Nel prolungarsi della narrazione, la parte medica sembra venir meno. Non è tanto lo sciopero degli sceneggiatori, che nel 2007 ha minato la continuità di molte trame, quanto piuttosto il sovrapporsi di tante idee, forse troppe, che cercano di mettere al centro anche altri personaggi. Escono così dalle sotto trame la direttrice dell’ospedale Cuddy, l’oncologo Wilson, l’ex collaboratore e poi rivale Wilson, i collaboratori Chase e Cameron, poi Tredici e Taub. A tratti si esce anche dai locali dell’ospedale o dalle case, si vede il paesaggio, che non per forza deve essere specchio dello stato d’animo.

Come avviene nelle storie molto lunghe, quando si esce dalla bolla in cui vive il protagonista, si cambia prospettiva e lui non è più al centro, vengono meno anche i cliché narrativi, che tanto tranquillizzano il lettore-spettatore. L’equilibrio traballa: o si spezza qualcosa nella continuità della narrazione, o si cristallizzano ripetizioni (che non sono cliché), oppure si trova la via giusta e si procede all’infinito, finché i personaggi non muoiono o scompaiono dalla serie.

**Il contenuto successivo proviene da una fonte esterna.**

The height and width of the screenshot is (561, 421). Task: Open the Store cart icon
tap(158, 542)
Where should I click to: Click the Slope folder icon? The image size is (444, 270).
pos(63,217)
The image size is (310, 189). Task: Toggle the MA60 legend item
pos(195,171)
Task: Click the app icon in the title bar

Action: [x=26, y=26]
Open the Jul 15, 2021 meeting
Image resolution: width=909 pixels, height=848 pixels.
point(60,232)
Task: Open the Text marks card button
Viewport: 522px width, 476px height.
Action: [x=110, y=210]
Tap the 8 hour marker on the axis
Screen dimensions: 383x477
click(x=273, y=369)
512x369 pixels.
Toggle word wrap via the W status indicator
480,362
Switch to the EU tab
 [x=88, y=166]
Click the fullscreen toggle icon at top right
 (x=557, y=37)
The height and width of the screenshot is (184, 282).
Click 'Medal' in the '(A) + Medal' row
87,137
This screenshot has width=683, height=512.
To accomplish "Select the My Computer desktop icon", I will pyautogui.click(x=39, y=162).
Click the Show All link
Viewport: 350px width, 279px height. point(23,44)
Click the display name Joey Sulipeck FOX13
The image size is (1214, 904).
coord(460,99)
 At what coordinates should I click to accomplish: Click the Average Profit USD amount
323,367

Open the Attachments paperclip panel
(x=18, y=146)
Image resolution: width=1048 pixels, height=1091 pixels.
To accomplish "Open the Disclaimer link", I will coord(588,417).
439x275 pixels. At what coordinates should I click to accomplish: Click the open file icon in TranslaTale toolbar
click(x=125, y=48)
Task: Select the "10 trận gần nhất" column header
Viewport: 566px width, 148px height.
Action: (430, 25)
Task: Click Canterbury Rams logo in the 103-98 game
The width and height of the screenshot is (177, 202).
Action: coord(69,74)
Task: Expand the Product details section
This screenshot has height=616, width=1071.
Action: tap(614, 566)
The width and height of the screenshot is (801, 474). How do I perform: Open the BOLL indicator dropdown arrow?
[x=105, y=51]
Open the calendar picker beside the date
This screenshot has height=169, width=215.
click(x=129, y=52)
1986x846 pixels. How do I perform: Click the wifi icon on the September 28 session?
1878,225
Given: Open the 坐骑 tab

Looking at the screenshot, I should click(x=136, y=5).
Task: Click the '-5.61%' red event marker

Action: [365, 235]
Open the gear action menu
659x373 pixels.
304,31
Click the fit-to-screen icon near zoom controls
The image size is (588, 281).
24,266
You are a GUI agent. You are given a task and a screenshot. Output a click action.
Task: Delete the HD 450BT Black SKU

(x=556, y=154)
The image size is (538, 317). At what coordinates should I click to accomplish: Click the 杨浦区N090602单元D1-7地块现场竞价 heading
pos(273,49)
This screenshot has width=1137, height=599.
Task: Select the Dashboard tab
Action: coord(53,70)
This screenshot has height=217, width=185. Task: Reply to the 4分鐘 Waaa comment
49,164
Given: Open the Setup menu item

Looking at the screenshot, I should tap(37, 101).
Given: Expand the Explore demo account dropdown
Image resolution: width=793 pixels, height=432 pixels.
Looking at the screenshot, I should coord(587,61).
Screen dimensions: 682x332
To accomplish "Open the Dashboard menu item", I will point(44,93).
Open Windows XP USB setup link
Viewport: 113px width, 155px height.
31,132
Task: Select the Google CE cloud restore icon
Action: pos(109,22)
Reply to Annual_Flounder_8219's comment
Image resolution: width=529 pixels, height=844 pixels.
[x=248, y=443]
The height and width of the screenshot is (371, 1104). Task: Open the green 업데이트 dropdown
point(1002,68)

Dr House drogato lascia il posto a quello innamorato, poi a quello dispettoso, finché non esprime i suoi sentimenti e la gelosia diventa dannosa per gli altri. Forse, se avessimo seguito Ulisse con più attenzione avremmo scoperto molto anche di lui. Per House, bisogna cambiare chiave di lettura: l’unica costante è la ricerca della verità, che rivela ad alta voce contro ogni convenzione sociale. Ma la verità è così, cinica e dolorante. Questa è l’ultima lezione del Dr House.